«Questa estate giovani africani che gestiscono il Lido Colonia Don Bosco a Catania, accolti alcuni mesi prima, hanno dato il benvenuto a profughi ucraini: è significativo che l’abbiano fatto proprio loro». È una delle storie raccontate dal giornalista e già vicedirettore di Avvenire, Giorgio Paolucci nel suo ultimo libro “Cento ripartenze. Quando la vita ricomincia” (Itaca, 2022), che raccoglie editoriali usciti sul quotidiano di ispirazione cattolica e alcuni inediti. Testi brevi, i cui protagonisti – incrociati nella vita personale e professionale dall’autore – si fanno strada tra le avversità indicando risposte possibili ad un’attualità che per molti, avverte il giornalista, si fa sempre più cupa. «Il covid che ci fa compagnia da quasi 3 anni, la guerra che è entrata nella nostra quotidianità, la crisi energetica. La nostra epoca è caratterizzata dal buio esistenziale: giovani e adulti sono confusi, non sanno a cui ancorare la loro vita. Più che mai c’è bisogno di accendere lampadine che non cancellano il buio ma mostrano punti di ripartenza». 

La copertina del volume

Una ripartenza che passa anche attraverso la nostra isola, dove ad esempio opera l’orchestra di MusicaInsieme a Librino, un progetto basato su “El Sistema” del maestro venezuelano Josè Abreu che offre ai giovani del quartiere popolare di Catania strumenti in comodato d’uso e lezioni gratuite. Un nuovo inizio per Paolucci, tuttavia, significa anche cambiare radicalmente direzione alla propria vita. Ne è una testimonianza tangibile la conversione di Domenico Pace, componente del commando omicida che uccise Livatino, il quale dal carcere scrive una lettera sul suo cammino di scoperta della fede. «E poi c’è la storia dell’Associazione Cappuccini che inverte la logica con cui si guarda alle situazioni difficili» e che da anni sottrae alla strada i giovani del difficile quartiere catanese. Adesso, ad aiutare i volontari un’Impresa Sociale milanese che sta realizzando un progetto per mostrare ai ragazzi della zona splendidi luoghi e meravigliosa cultura. «In genere questo tipo di iniziative è anti-qualcosa, come se fosse più importante opporsi al male che costruire il bene –  commenta Paolucci – e invece il progetto si chiama “Di bellezza si vive”». Queste, come le altre raccolte nel libro, sono tutte storie con protagoniste «persone comuni che hanno avuto il coraggio di riconoscere occasioni di ripartenza e accogliere la sfida». 

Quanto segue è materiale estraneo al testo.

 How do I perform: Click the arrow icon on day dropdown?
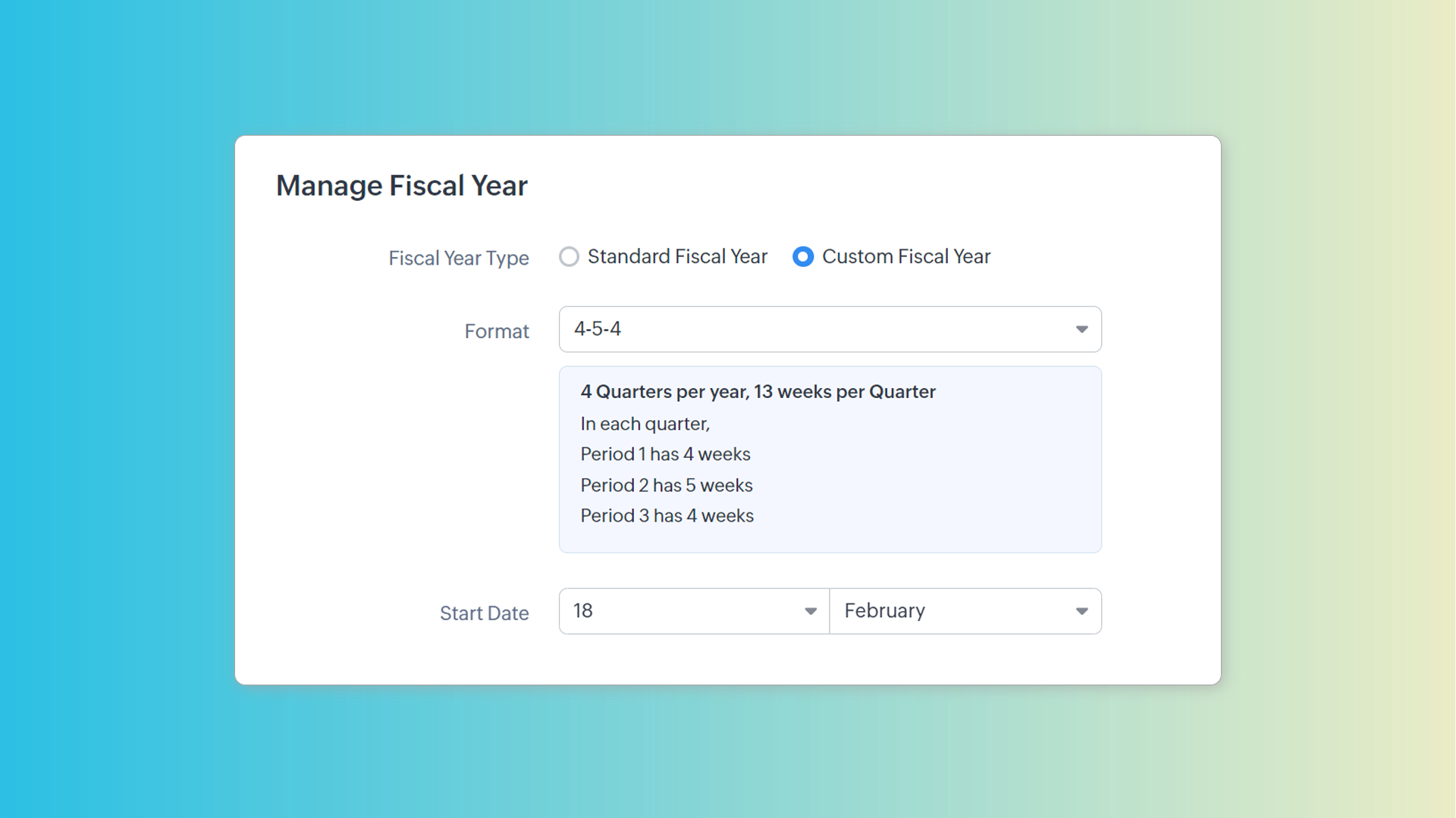pos(810,611)

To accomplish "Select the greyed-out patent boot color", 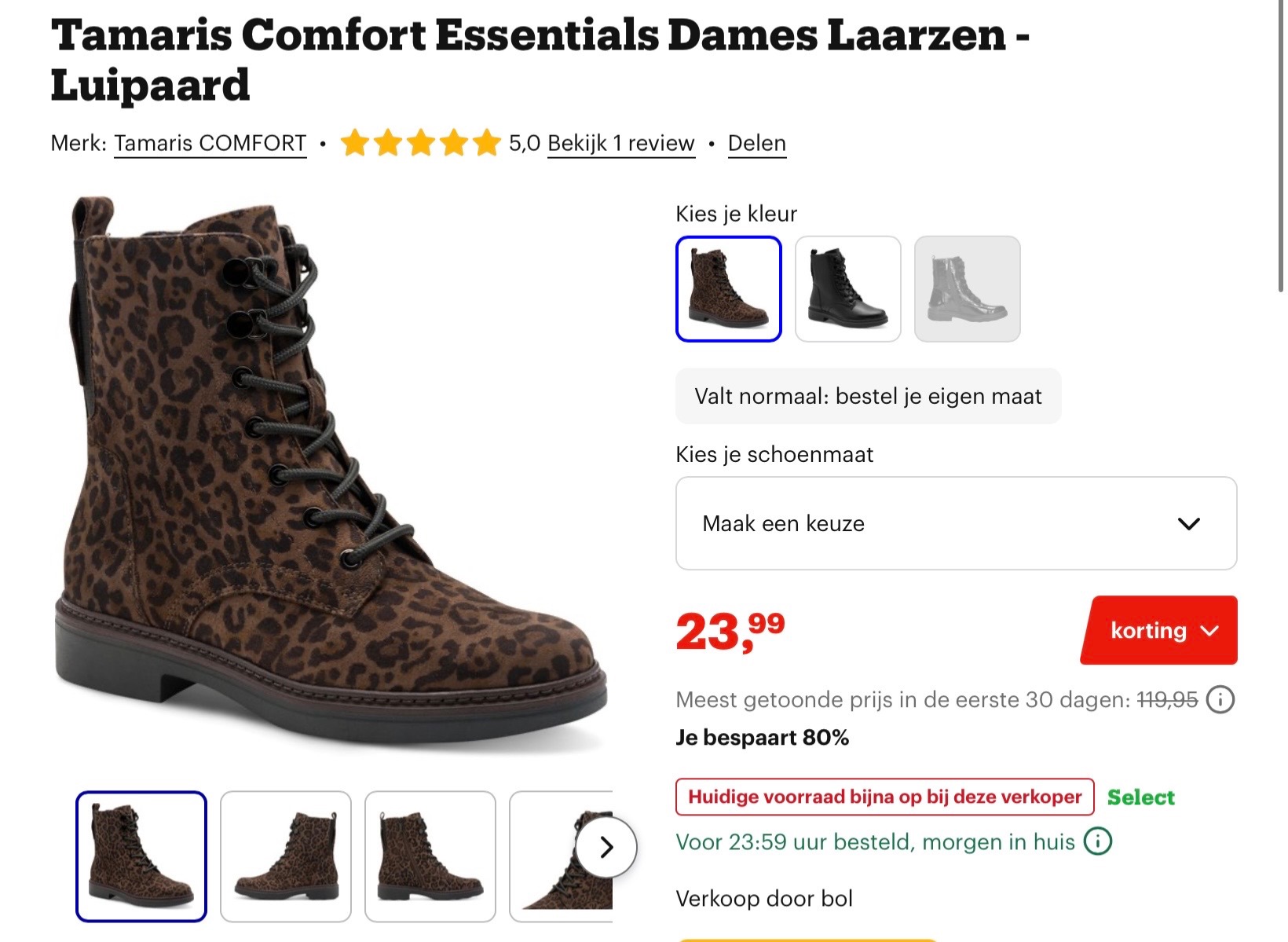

Quelle raccontate da Paolucci sono storie di persone straordinarie che hanno fatto cose ordinarie. «Gli uomini – spiega ancora il giornalista, citando Arendt –  anche se devono morire, sono nati per ricominciare. Tuttavia, per reagire non bastano gli slogan rassicuranti: serve qualcosa di solido che dia significato e vigore all’esistenza. Le persone sono le braccia attraverso cui Dio ci raggiunge. Quando ci sentiamo rotti possiamo incontrare qualcuno che ci fa ripartire. Certo – precisa –, Dio potrebbe passarci di fianco tante volte e noi non riconoscerlo. Ci vuole la libertà per aderire a ogni possibilità di ripartenza». Un invito ad alzare la testa e ad accendere, prima di tutto, il nostro sguardo: sugli eventi, sugli altri, su noi stessi. «Il dolore c’è, le cose che non vanno pure. Non dobbiamo essere ingenuamente ottimisti ma guardare la realtà in tutta la sua profondità. Impariamo a riconoscere nei volti e negli accadimenti i punti di luce che la realtà offre: è un esercizio per la vita». Ed è per questo che il testo si chiude con una pagina in bianco che incoraggia chi legge a scrivere la propria ripartenza. «È cambiato lo sguardo sulla mia vita: adesso istintivamente quando accade qualcosa sono attento a cogliere segni di positività. Mi piacerebbe lo facesse anche il lettore».